Here, contrary to the judge's conclusion, it was not necessary for Doogan to testify that he feared for his or the public's safety. That fear can be inferred from the circumstances. Commonwealth v. Va Meng Joe, 425 Mass. 99, 102 n. 7 (1997). Based on the juvenile's actions both inside and outside the store, Doogan drew the reasonable inference that the juvenile had a weapon and thus was dangerous. Therefore he was justified in conducting a patfrisk. See Commonwealth v. Fraser, supra at 546-547.
Conclusion. For the reasons set forth above, the order allowing the motion to suppress is reversed. The case is remanded to the Juvenile Court for further proceedings.
 A third Boston police officer was involved in the arrest, but he did not testify.
 The juvenile argues that the "judge did not specifically find that the [juvenile] was placing something in his sock. She found that `the detective stated that it appeared he was placing something in his right sock.'" Even if the judge did not find that the juvenile was placing something in his sock, it was the movement near the sock along with peering into the window and manipulating something in his pocket that, through the eyes of an experienced officer, formed a basis for reasonable suspicion. See Commonwealth v. De-Peiza, 449 Mass. 367, 373 (2007), and cases cited (officers may rely on their experience and training as grounds for reasonable suspicion).
 The record is unclear as to the scope of the patfrisk. Doogan testified that he "reached down to . . . his sock and there was the gun," which suggests that the patfrisk might have been limited to the juvenile's right leg.
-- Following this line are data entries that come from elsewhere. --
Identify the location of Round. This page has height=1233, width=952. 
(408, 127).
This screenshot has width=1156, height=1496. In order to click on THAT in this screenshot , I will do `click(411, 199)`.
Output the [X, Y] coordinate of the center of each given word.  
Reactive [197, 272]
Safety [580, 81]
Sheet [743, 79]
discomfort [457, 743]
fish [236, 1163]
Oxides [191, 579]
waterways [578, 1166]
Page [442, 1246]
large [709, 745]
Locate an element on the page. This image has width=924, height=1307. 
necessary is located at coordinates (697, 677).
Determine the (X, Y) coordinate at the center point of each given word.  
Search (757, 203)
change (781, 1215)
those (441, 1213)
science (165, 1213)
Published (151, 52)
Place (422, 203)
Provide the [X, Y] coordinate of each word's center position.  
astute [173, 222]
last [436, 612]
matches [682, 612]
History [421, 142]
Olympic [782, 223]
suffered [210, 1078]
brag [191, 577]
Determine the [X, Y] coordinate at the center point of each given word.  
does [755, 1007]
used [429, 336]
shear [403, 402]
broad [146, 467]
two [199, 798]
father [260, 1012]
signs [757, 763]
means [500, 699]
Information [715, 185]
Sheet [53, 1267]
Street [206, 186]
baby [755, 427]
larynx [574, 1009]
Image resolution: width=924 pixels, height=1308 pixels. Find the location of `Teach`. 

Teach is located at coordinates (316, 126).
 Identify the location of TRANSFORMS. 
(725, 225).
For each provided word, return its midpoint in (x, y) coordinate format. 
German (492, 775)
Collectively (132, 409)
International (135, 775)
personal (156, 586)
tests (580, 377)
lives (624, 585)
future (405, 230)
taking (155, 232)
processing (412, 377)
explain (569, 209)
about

 We remanded Commonwealth v. Isaiah I., 448 Mass. 334, 338 (2007), in part because the judge did not make credibility determinations about the officers' testimony. Here, the judge again does not explicitly state that she found the officers credible. However, the judge changed some findings and expounded on others in the separate "findings of fact" section of her decision. For example, the initial decision made no reference to the juvenile's behavior as the unmarked cruiser approached and stated, incorrectly, that the officers "immediately started pursuit of the two males." We conclude, therefore, that she implicitly found the officers' testimony credible.
It would have been helpful for the judge to state her findings and not use the words "officers stated." However inartful, we conclude that the judge did set out what she thought was credible evidence. Moreover, our conclusion is not inconsistent with her ultimate decision to grant the motion to suppress. As discussed infra, because the judge erroneously assumed that the juvenile was seized when Doogan formed the subjective intent to stop him, she did not discuss facts she found after that point except to state that the officer was not in fear of his safety. This is not a case where the judge made no explicit findings. See, e.g., Commonwealth v. Grandison, 433 Mass. 135, 137 (2001), and cases cited.
 The juvenile claims that when the innocent activity outside the store is paired with Doogan's observations in the store there is insufficient reasonable suspicion to warrant a stop because "if there is no reason to believe the [juvenile] is casing the store for an armed robbery there is nothing sinister in the [juvenile] appearing to put something in his sock."